* To do: Convert the items from the line containing "This screenshot has height=429, width=877." through the last line into a JSON list of strings, one string per line, omitting blank lines.

***

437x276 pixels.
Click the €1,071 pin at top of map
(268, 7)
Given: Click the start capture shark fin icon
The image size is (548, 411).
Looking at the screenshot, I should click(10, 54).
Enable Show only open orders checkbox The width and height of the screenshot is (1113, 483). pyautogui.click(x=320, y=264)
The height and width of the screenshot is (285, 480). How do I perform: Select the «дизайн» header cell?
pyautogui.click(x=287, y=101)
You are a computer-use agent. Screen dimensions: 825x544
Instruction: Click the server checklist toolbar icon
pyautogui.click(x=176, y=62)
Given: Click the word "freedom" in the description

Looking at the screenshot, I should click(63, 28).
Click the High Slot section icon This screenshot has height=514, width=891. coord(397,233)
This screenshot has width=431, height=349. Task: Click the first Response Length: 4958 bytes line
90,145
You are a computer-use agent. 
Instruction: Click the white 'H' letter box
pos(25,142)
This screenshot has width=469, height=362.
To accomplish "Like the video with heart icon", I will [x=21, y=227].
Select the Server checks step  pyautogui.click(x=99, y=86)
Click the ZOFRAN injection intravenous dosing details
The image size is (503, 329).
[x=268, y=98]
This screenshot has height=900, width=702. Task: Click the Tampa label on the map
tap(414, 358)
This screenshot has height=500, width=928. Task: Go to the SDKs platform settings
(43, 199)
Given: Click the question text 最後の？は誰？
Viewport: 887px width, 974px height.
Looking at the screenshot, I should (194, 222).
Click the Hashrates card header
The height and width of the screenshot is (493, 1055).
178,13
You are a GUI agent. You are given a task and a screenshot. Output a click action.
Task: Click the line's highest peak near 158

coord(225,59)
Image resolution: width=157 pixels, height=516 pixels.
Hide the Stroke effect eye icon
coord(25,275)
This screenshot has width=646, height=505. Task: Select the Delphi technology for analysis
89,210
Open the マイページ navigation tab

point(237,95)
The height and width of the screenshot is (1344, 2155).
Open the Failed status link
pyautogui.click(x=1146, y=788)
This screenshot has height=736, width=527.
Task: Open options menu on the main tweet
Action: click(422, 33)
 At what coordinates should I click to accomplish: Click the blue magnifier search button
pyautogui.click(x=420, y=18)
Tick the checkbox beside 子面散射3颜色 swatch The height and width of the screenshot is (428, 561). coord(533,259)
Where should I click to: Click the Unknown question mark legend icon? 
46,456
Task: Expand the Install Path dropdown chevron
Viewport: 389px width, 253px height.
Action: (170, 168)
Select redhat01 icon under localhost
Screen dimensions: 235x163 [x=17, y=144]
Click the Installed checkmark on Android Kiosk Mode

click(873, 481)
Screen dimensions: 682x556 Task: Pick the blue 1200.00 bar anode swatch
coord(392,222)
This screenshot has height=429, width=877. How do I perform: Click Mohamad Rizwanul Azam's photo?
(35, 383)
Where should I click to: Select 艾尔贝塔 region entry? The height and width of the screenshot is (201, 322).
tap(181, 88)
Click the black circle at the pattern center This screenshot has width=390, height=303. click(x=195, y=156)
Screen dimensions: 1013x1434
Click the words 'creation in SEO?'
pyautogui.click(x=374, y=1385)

***

* Complete response:
[
  "This screenshot has height=429, width=877. How do I perform: Click Mohamad Rizwanul Azam's photo?",
  "(35, 383)",
  "Where should I click to: Select 艾尔贝塔 region entry? The height and width of the screenshot is (201, 322).",
  "tap(181, 88)",
  "Click the black circle at the pattern center This screenshot has width=390, height=303. click(x=195, y=156)",
  "Screen dimensions: 1013x1434",
  "Click the words 'creation in SEO?'",
  "pyautogui.click(x=374, y=1385)"
]